Machine Learning

Machine Learning (ML) has, in the last decade become something of a “scientific bandwagon”. Starting as theoretical work in the departments of computer science and mathematics, it has since toured through most campus parts of universities, where its performances has led to new insights and breakthroughs on a wide range of topics, an aspect that was reflected by the broad range of participants backgrounds (Computer Science, Archaeology, Psychology, Physics to name but a few) in this week’s Research Methods Conversation, of which the focus was on how ML is and can be used by academics and the Universities management, and what ethical and methodological difficulties could arise.

The conversation started with mapping out how participants have used ML inspired algorithmic compositions to achieve advances in their field. A participant of the department of Psychology, explained how he is using reinforcement learning (an area of ML where models are trained to make decisions in an uncertain, complex environment) to simulate how the nervous system deals with uncertainty. This path of research holds much potential as connections between ML and the cognitive system have been established (e.g. Yamins, D.L.K. et al. 2014). Another exciting project was brought up by a researcher in the department of Archaeology, and their collaboration with the Institute of Data Science to use ML to map soil types on aerial photography or satellite imagery. As some participants voiced their interest to learn more about ML, it was pointed out that the Advanced Research Computing is offering a training course.

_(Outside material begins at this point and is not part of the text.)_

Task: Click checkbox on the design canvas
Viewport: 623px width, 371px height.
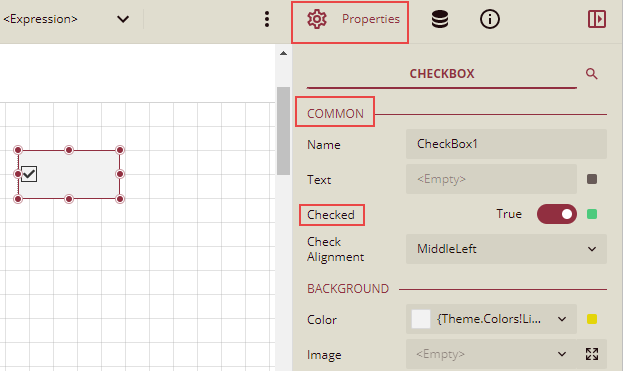Action: coord(29,174)
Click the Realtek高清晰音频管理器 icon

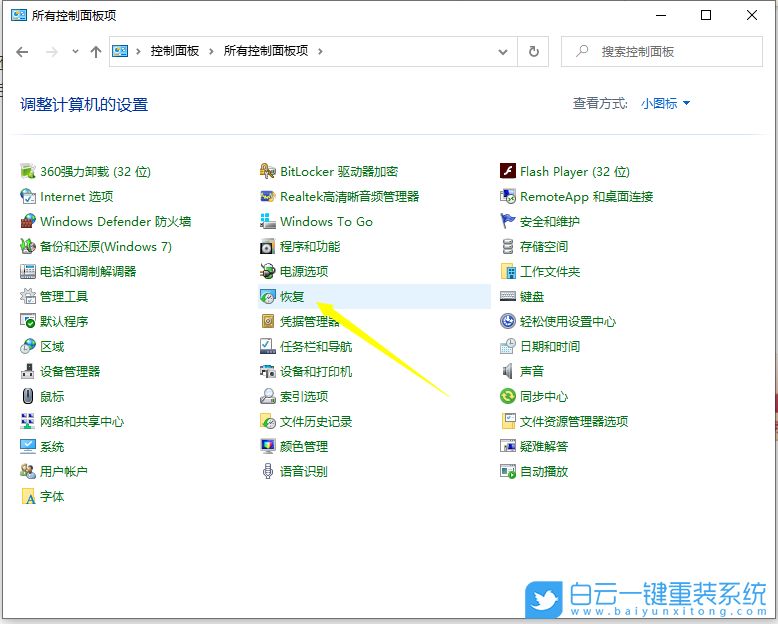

However, the “ML bandwagon” found bigger resonance outside of academia. As neoliberal policies from 80’s have completed the dismantling of public and private monopolies over digital technologies, data flows have profoundly intensified (Bigo, R., Isin, E., Ruppert E. 2017). Shortly thereafter, research into ML has shifted in the 90’s from a knowledge- to a data-driven approach to reasoning, which led to Deep Blue winning against Garry Kasparov and transformed data into the new oil of the digital industry. This data dependency of ML has led the conversation overlap with themes touched upon in the previous meeting where ‘Data Science and Social Science Theory’ were discussed. An ML specific issue that was mentioned is that it can be tuned and tweaked to near-perfect performance in the lab often fail in real settings. This is typically put down to a mismatch between the data the ML model was trained and tested on and the data it encounters in the world, a problem known as data shift. Now another issue, known as underspecification in statistics, has been brought to light by Google. In contrast to the data shift, underspecification describes a problem with the way that ML models are currently trained and tested. Thus the need for a “human in the loop” with expert knowledge was emphasized, while it was also realized that this human is an impossible figure when one considers the entanglement of the expert, algorithm, training and real-world data, as detailed in “Cloud Ethics” by L. Amoore (2020).

On this topic the important work of a researcher from the department of Computer Science, was mentioned. As ML models can be highly non-linear with a gazillion parameters, they form a black box that is impossible to understand. Their research focuses on finding tools that could turn a black into a white box, which provide explanations of their decision in a human-understandable way. Achieving interpretability and transparency in turn are important to ensure algorithmic fairness and identify potential bias.

However, ML models themselves are not the only bottleneck towards algorithmic accountability. The opaque, unverifiable and unchallengeable decision-making process of many currently deployed data flows and algorithms across consumer, business, and government sectors have led to coin the term black box society. Many participants in the conversation could immediately think of ways how ML based algorithms could impact their professional lives. The widely reported case of Amazon’s automated hiring system has made the participants wonder how their knowledge thereof would alter the way they would present themselves, putting emphasize on buzzwords the algorithm could weigh positively.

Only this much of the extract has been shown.